Inflammatory cell recruitment and Sca-1⁺CD45⁻ cells in young and middle-aged mice 5 days after injury. Cells isolated from cardiotoxin-injured muscles of the anterior and posterior compartments of the hind limbs representing all the muscle below the knee but not including the foot were analyzed by flow cytometry in male and female mice of different ages included young (4–6 months, n = 3/sex) and middle (12 months for males and 19 months for females, n = 4/sex). (A) Total cells, (B) neutrophils (CD11b⁺Ly6G⁺), (C) monocytes (CD11b⁺(CD90/B220/CD49/NK1.1/Ly6G)⁻(F4/80/I-A^b/CD11c)⁻Ly6C^+/−), (D) macrophages (CD11b⁺F4/80⁺), (E) monocyte subsets, (F and G) macrophage subsets, and (H) Sca-1⁺CD45⁻ cells. Data presented as mean ± SE, n = 3–4 mice/sex/age group; †p ≤ .04 compared to young for the corresponding sex, ^# p ≤ .04 male vs female at the corresponding age group, *p = .04 for Ly6C⁺CD206⁻ macrophage subset compared to young for the corresponding sex, §p ≤ .02 for Ly6C⁻CD206⁻ or Ly6C⁻CD301⁻ macrophage subset compared to young for the corresponding sex, ^{^} p = .03 for Ly6C⁻CD301⁻ macrophage subset compared to middle-aged males.

Figure 7.

Effect of sex and age on expression of transcription factors Pparg and Cebpa at baseline, 7, and 21 days after injury. Whole tissue RNA isolated from muscles of the hind limb anterior compartment at baseline (uninjured) or at Day 7 or 21 after cardiotoxin injury were analyzed by quantitative RT-PCR in male and female mice of different ages including young (4–6 months), middle (12–15 months), old (25–30 months). The ranges of raw Ct values for each transcript were: Ubc 20.5 – 26.8, Pparg 22.9 – 29.7 and Cebpa 23.8 – 32.9. (A) Pparg and (B) Cebpa.

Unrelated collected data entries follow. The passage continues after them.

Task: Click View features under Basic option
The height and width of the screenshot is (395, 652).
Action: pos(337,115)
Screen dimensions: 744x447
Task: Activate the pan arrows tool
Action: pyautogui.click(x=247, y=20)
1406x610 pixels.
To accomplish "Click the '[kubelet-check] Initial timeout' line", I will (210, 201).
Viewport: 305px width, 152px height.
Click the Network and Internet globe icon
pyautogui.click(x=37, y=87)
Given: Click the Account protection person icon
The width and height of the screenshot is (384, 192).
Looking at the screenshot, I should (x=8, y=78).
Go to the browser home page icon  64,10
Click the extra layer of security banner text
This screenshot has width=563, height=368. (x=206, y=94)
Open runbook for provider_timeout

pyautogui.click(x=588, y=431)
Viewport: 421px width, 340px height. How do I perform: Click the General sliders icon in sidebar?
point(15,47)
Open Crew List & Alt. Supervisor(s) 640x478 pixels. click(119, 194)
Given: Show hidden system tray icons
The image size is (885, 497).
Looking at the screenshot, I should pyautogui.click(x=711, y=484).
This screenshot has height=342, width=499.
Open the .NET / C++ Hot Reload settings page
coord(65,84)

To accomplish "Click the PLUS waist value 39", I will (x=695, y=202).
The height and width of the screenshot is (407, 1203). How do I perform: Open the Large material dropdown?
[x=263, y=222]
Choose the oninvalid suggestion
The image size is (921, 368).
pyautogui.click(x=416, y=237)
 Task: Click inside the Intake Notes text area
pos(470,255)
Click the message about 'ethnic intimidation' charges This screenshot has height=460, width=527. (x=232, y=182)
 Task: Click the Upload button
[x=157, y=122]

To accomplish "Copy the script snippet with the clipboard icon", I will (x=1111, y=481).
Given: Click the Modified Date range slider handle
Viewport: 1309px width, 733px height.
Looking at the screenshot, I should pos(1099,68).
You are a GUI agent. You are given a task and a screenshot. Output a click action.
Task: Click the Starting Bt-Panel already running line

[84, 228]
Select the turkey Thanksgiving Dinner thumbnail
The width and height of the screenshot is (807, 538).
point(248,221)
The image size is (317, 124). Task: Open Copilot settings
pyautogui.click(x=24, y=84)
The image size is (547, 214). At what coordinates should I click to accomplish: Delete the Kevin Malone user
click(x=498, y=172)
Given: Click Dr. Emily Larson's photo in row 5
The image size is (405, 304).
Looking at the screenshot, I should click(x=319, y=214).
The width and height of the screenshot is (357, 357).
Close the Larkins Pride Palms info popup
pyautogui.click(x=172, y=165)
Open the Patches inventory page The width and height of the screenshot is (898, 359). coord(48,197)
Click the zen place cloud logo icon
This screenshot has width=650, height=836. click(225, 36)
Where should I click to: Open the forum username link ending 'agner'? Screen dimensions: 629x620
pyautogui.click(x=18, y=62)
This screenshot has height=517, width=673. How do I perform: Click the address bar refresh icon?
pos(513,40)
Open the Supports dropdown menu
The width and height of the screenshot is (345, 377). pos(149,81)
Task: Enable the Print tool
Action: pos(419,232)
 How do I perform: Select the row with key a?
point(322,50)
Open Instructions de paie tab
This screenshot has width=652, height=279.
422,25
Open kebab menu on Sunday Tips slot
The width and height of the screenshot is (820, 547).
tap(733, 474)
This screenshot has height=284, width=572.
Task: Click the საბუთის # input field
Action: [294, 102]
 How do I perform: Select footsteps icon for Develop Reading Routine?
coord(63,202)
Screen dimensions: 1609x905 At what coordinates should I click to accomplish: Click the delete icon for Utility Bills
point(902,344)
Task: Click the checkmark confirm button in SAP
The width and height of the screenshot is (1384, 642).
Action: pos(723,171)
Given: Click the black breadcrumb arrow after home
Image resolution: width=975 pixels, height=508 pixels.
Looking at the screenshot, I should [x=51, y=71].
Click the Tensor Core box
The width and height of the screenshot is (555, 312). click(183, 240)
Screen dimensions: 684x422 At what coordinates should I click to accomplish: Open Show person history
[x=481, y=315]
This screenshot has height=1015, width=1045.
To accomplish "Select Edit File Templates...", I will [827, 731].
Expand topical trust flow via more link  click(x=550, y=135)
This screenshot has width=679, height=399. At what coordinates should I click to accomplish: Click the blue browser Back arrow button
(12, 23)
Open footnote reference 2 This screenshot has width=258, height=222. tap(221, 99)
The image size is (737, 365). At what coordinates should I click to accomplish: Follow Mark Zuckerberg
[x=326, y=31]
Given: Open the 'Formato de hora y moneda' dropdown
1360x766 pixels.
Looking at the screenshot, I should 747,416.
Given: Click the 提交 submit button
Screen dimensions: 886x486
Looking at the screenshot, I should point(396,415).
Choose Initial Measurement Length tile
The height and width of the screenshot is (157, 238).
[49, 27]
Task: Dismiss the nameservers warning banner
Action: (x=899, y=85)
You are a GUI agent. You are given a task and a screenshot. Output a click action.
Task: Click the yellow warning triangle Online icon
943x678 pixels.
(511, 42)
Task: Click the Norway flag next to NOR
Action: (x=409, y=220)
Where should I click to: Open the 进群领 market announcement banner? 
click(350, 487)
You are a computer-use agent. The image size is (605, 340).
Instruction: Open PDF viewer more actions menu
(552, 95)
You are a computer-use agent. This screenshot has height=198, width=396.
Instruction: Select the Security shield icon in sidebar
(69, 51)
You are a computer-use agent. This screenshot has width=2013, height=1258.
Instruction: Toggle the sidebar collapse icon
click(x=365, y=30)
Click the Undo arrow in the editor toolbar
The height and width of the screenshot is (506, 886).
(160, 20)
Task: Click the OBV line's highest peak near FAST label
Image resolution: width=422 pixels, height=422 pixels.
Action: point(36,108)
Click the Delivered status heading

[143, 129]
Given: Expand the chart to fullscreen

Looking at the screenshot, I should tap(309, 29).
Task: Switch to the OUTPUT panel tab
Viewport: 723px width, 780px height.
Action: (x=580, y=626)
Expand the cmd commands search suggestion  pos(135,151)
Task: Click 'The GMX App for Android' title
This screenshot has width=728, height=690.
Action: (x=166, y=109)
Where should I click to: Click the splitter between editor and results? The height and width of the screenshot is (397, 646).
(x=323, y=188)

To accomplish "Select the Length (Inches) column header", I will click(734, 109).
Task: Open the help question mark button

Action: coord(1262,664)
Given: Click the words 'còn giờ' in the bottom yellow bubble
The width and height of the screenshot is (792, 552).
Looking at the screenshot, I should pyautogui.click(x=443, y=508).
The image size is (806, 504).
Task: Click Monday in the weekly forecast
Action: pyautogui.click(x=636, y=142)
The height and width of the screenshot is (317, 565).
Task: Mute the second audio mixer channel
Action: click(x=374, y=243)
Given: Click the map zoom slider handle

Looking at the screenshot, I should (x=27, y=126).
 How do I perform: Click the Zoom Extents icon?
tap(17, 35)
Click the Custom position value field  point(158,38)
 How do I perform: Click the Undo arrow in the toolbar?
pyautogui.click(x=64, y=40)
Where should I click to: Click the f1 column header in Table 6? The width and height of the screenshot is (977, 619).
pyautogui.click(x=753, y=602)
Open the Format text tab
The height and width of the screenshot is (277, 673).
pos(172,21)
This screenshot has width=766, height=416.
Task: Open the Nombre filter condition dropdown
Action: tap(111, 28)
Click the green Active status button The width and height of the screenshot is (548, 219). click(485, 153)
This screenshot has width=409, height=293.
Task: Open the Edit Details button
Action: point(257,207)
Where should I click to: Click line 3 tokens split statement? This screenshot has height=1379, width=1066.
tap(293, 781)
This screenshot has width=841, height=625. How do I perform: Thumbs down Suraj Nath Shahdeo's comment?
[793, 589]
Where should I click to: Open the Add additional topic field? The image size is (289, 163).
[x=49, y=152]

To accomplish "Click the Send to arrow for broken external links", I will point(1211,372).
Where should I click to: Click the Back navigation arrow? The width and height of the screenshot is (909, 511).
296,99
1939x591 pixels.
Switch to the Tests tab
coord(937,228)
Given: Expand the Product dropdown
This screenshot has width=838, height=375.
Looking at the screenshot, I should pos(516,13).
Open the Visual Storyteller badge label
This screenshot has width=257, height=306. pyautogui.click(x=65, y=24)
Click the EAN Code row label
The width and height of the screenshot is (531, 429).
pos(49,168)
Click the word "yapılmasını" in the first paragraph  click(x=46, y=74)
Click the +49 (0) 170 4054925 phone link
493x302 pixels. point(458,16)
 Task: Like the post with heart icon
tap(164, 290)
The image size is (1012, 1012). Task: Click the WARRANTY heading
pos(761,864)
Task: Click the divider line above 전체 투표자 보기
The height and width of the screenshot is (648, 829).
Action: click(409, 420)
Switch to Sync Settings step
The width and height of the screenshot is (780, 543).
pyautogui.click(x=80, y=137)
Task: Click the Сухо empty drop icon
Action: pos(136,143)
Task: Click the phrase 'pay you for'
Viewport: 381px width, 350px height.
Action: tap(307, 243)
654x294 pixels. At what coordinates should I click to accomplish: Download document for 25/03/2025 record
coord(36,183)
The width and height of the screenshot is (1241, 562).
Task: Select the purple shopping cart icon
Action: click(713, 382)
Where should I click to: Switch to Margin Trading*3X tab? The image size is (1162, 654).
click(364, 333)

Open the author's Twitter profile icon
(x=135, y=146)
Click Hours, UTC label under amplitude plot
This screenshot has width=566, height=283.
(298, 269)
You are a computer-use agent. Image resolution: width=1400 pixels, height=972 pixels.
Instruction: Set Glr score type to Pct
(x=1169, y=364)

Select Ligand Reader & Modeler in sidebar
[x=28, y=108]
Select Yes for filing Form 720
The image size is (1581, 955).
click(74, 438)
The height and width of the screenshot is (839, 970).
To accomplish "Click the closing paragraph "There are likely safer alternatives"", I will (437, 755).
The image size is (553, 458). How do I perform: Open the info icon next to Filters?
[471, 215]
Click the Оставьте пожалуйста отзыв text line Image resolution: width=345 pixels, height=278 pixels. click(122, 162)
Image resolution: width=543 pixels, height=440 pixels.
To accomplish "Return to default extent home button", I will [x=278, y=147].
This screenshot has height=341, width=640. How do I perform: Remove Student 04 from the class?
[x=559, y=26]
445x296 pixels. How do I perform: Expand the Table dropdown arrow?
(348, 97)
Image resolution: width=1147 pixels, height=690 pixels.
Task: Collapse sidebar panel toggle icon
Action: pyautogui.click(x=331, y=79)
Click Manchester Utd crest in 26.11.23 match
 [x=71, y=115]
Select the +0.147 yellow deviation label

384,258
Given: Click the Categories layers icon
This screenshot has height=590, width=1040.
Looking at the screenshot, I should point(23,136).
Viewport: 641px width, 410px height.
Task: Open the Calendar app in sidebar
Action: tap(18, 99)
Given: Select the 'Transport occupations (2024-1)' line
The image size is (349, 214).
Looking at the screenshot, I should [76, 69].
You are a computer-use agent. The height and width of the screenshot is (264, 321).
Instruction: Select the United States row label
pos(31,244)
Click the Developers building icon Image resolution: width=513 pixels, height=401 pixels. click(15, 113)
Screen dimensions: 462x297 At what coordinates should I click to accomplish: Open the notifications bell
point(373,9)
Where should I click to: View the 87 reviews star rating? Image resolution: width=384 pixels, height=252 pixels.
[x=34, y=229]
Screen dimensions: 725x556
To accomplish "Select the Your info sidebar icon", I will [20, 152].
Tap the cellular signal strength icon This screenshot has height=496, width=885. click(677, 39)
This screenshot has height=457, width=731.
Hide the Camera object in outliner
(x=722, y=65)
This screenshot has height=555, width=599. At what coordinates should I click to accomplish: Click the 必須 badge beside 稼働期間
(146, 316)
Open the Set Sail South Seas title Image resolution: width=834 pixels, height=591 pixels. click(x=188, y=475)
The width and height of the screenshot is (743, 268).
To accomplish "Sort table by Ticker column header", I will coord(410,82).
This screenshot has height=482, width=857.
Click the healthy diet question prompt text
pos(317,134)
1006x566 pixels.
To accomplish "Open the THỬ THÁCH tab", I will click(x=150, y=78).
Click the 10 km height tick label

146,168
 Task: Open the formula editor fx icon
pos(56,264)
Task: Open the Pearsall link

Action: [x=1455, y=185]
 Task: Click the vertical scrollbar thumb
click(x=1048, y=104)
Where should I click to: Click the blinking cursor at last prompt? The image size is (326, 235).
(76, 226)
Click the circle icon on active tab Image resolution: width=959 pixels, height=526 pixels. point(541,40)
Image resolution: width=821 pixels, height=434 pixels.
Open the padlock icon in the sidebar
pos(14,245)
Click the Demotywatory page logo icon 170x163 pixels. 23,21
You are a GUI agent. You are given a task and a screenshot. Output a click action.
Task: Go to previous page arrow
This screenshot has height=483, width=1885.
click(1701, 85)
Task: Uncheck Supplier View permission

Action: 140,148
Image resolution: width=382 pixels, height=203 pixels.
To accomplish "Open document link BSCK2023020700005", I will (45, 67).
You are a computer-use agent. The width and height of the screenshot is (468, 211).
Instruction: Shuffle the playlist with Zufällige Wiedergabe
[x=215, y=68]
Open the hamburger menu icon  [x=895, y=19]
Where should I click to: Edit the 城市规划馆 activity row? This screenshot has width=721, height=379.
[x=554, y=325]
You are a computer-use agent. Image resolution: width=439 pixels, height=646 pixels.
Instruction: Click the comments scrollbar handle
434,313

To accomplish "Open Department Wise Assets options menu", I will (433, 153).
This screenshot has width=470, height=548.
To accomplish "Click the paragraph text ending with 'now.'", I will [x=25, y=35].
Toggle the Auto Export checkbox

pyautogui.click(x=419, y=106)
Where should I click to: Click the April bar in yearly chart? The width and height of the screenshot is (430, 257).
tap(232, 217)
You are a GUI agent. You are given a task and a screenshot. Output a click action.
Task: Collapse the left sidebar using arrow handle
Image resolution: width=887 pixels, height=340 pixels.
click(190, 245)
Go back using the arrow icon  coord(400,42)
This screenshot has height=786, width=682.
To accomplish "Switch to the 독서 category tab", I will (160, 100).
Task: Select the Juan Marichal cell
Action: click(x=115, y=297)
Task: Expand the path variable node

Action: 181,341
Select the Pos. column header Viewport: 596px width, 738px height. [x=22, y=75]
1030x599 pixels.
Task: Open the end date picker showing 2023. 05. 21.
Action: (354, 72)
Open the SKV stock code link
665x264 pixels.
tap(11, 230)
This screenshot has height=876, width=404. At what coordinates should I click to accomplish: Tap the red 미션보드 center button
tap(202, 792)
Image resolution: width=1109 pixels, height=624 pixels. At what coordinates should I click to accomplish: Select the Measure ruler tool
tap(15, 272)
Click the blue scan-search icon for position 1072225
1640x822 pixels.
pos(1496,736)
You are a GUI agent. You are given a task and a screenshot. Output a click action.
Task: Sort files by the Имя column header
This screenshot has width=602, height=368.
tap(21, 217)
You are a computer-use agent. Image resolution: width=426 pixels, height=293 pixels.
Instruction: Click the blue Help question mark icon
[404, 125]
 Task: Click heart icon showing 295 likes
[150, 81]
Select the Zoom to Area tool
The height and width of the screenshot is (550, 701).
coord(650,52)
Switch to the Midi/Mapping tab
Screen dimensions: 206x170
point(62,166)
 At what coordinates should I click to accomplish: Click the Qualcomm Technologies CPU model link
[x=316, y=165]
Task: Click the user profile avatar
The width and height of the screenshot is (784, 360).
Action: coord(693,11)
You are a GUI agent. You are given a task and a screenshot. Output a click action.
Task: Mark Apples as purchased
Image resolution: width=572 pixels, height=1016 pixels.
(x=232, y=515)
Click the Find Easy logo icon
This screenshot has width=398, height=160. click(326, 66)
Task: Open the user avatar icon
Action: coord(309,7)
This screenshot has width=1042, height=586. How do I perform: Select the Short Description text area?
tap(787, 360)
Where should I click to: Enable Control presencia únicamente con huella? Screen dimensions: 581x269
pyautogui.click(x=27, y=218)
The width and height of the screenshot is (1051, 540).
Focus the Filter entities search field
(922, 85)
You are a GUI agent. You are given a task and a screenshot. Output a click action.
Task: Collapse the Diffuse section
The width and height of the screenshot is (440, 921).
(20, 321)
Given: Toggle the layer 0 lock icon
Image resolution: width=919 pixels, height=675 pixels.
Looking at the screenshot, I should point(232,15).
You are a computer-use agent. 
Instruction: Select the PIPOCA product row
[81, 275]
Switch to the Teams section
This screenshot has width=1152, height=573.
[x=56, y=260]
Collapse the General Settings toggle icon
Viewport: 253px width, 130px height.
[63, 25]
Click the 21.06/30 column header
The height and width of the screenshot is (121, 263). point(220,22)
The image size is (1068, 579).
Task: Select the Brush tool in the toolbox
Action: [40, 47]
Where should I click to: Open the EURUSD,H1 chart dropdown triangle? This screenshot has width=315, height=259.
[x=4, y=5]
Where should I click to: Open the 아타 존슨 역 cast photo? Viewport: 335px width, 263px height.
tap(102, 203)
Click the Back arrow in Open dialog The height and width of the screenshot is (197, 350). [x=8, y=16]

Data presented as mean 2^-dCt ± SE, n = 4–7 mice/sex/age group; †p ≤ .04 compared to young for the corresponding time point and sex, ^# p ≤ .04 male vs female at the corresponding time point and age group, *p ≤ .04 compared to baseline for the corresponding age group and sex, ¥p ≤ .04 compared to middle-aged for the corresponding time point and sex.